Kirli bilgi temizi kovmasın!

Taylan ERTEN
Taylan ERTEN ANKARA'dan [email protected]

2000 Kasım-2001 Şubat  krizi malî sisteme egemen olan "yanlış" bankacılığın kriziyse, 2008 krizi "doğru" bankacılığın" krizi mi oluyor? Sistemi hedef tahtasının 12'sine oturtan tartışmalara bakılırsa bu soruyu kurcalamak şart.

İlk krizde "yanlış" bankacılık tüm ekonomiyi ezip geçmişti. Bu krizde "doğru" bankacılık hem güvenilir kamu denetimi-gözetimi altında,

hem de ilk krizden aldığı derslerle daha sağlam bir yapıda duruyor. Sektörün "makro" kaygılarını ve bu kaygılardan kaynaklanan "mikro" savunma güdüsünü de anlamak lâzım.

Sistemin  ilk krizde reel sektörü de tahrip eden "yanlış" bankacılıkla Türkiye'nin sırtına yüklediği faturayı Tasarruf Mevduatı Sigortası Kurumu tahsil ede ede hâlâ temizleyebilmiş değil. Ama o krizde sistemi ve ekonomiyi tarumar edenlerin çoğu bugün hâlâ itibarlı kişi muamelesi görüyor. Ve maşallah "yaşam keyiflerinde" pek eksilme de yok!

Yakın geçmişi "nisyân ile malûl" hale düşürmezsek, bugün bankacılık sisteminin "doğru" yerde durma çabasını anlamak kolaylaşır. Ama bir şartla: Sistemin geneli ve tek tek aktörleri krizin küresel niteliğinden kaynaklanan belirsizlikleri, tahmin edilebilir veya edilemez riskleri, kabuğuna çekilmenin, içe kapanmanın "abartılı" gerekçesine dönüştürmemeliler.

Sağlam referanslar

Kabul etmeliyiz: Türkiye son sekiz yılda iki büyük krizin "taarruzuna" uğradı. İlk "taarruz" içten ittirmeliydi. Şimdiki "dıştan ittirmeyle" başladı içeriyi de "fenersiz" yakaladı. Ama her iki krizin ortak özelliği şu: Ağır bilgi kirlenmesi!

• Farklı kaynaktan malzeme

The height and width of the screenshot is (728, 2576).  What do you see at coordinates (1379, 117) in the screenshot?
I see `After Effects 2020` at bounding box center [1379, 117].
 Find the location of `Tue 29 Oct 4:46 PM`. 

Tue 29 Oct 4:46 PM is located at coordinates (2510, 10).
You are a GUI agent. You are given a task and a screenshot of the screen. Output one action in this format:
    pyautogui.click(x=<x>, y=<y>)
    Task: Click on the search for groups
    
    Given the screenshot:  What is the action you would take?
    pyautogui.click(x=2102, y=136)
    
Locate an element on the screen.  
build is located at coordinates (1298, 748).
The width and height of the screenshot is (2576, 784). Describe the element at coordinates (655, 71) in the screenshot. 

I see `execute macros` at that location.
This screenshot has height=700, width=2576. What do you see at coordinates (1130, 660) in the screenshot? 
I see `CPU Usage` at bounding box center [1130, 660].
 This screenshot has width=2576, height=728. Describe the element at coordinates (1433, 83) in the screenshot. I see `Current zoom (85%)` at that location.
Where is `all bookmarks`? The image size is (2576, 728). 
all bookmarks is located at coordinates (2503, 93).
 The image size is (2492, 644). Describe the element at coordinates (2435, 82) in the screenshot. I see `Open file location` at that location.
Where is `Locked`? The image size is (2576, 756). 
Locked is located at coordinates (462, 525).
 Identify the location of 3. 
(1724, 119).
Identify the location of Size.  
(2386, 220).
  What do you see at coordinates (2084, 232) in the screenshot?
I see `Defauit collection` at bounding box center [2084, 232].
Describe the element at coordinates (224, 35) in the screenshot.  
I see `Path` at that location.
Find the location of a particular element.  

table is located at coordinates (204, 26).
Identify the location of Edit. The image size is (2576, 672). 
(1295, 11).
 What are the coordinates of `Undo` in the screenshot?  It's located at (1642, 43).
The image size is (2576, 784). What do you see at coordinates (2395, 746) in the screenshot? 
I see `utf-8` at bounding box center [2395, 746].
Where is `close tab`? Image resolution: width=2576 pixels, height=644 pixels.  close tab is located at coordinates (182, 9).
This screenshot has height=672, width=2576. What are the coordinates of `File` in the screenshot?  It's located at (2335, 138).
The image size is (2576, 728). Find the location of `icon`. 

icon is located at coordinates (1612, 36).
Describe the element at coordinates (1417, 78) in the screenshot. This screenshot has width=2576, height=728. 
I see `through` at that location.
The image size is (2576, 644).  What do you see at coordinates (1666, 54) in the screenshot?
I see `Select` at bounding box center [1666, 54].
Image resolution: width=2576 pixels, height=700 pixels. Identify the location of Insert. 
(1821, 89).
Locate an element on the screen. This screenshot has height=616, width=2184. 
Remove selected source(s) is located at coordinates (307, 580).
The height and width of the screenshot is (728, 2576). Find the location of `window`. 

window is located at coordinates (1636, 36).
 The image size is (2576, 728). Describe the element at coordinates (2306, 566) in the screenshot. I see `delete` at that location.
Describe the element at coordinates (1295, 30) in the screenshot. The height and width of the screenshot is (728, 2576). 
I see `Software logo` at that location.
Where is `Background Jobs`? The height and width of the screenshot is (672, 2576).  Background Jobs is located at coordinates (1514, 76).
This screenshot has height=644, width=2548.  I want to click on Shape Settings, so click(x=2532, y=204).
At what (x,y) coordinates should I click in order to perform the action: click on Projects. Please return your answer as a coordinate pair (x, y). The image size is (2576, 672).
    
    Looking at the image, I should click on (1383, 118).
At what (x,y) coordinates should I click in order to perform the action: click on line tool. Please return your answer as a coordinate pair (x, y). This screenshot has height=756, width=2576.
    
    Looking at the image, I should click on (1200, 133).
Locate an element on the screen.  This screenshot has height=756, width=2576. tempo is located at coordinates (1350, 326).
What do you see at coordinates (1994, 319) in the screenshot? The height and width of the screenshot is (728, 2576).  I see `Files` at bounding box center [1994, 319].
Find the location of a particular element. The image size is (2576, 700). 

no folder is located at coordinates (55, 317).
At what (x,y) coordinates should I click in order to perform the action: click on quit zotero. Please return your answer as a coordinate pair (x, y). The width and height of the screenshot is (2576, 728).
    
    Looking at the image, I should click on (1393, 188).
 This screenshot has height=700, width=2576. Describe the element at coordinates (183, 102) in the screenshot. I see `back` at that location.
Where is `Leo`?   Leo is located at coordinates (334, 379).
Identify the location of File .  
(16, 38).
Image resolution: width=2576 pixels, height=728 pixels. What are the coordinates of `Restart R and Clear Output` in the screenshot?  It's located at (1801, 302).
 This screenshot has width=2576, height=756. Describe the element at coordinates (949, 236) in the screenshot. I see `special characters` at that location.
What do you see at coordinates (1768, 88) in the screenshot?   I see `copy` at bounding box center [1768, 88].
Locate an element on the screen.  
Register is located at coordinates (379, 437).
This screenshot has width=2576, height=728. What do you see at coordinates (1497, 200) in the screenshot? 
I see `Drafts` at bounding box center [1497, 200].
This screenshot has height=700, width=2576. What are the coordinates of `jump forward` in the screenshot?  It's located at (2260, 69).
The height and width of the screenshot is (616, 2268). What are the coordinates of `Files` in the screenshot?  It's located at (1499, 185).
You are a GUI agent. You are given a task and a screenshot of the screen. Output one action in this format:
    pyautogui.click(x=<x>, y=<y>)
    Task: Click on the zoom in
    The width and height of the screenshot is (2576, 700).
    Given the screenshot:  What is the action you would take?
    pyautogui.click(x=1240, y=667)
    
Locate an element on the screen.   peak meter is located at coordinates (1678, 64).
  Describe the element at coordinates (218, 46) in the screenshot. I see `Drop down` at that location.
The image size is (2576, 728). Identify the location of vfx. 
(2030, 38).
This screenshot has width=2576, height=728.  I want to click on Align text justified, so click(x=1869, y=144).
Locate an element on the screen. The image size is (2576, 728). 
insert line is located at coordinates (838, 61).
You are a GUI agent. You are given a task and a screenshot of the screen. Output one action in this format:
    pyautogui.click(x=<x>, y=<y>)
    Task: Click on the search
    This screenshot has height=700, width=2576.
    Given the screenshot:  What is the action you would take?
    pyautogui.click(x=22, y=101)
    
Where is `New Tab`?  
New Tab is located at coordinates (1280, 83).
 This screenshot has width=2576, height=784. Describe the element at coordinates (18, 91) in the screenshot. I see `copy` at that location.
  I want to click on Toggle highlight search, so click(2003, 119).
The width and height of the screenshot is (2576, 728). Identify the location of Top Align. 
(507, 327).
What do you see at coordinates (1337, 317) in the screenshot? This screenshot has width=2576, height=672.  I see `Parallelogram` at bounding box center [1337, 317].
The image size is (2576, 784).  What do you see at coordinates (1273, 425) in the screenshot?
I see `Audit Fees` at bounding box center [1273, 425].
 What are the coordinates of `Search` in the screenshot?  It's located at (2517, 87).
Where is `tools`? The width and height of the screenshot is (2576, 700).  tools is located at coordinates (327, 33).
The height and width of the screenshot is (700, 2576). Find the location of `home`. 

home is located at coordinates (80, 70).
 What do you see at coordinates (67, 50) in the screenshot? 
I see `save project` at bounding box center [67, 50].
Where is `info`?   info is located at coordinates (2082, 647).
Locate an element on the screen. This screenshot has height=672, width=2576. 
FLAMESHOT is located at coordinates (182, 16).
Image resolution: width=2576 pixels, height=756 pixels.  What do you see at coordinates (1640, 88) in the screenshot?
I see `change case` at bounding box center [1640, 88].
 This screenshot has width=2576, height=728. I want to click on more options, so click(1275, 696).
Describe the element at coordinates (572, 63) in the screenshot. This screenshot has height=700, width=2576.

Nitekim, kriz atmosferine "salınan" bilgi moleküllerinin büyük çoğunluğu en azından "afakî"… Aslı astarı belli değil. Bir kısmı krizden "avanta" çıkarmaya dönük. Bir kısmı "fısıltı gazetesinin" etkisiyle çoğaltıla çoğaltıla "inanılır" hale gelen temelsiz bilgi… Bunların hepsi yaşanan krizin gerçek niteliğini örten, krizin psikolojik etkisini ağırlaştıran, çözümü zorlaştıran "negatif dinamiğin" parçaları.

Kirli veya "kirletilmiş" bilginin panzehiri ise, madem bankacılığı konuşuyoruz, bu sektörü temsil eden ciddi kurumların ciddi yetkililerinin analizleri, değerlendirmeleri, tavsiyeleri… Bu noktada iki "referans kurumu" var: Bankacılık Düzenleme ve Denetleme Kurumu (BDDK) ile Türkiye Bankalar Birliği (TBB)…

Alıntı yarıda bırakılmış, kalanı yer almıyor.